7.2.1. Asset Inventory and Ownership

All major assets that the unit/University has should be maintained in an asset inventory and each asset should have its ownership and security classification agreed upon and documented. The nominated owner of each asset is responsible for defining appropriate use of the asset, and for agreeing and maintaining appropriate security controls. Whilst the responsibility for implementing security controls may be delegated as needed, the accountability rests with the nominated owner.

Assets may include, for example:

• data in databases or files
• system documentation and user manuals
• people and processes required for operational support and continuity
• disaster recovery and business continuity plans
• reputation
• research data or intellectual property

7.2.2. Classification of Assets

Information assets should be classified in terms of their sensitivity and criticality to the unit/University. However the organisational needs for the use and sharing of information should also be taken into consideration. Information assets can be classified in terms of their security requirements which may be confidentiality, integrity or availability (or a mixture).
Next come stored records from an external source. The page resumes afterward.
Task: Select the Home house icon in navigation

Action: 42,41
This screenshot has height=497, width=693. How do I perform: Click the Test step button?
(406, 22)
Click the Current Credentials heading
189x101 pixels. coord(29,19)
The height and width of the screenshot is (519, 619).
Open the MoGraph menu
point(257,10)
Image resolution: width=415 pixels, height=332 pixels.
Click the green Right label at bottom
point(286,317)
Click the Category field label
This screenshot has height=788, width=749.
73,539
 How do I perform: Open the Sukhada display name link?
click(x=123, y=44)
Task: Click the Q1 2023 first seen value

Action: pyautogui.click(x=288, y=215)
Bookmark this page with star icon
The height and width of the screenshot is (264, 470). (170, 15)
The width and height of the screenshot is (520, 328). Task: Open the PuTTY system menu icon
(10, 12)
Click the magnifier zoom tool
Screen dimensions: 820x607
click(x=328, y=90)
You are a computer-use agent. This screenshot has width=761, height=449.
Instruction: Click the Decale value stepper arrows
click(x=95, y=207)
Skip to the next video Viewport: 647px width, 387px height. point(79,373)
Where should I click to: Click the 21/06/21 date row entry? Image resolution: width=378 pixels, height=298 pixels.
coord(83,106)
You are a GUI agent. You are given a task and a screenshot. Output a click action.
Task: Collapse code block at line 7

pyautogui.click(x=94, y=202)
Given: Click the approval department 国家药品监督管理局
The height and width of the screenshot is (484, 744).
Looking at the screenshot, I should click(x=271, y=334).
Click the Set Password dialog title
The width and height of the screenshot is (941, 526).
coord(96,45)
Assets can be classified and labelled in terms of their confidentiality by the University's Information Classification Guidelines.

7.3.1. Risk Assessment - Scope, Criteria and Organisation

7.3.2. Risk Identification and Analysis

The purpose of risk analysis is to identify, quantify and prioritise the risks according to the scope and criteria for the risk assessment. In order to assess the risks to information assets, threats and vulnerabilities must first be identified, quantified and prioritised.

7.3.3. Vulnerabilities

Once the threats have been identified the vulnerabilities of assets should also be evaluated. Assessing vulnerabilities should include the likelihood of the vulnerability being exploited as well as the impact of the vulnerability being exploited. In order to do this, past experience and historical data can be used. Where such information is not available then a best guess can be made in the first instance based on expert advice and opinion. The process should then be repeated annually once some real data is available.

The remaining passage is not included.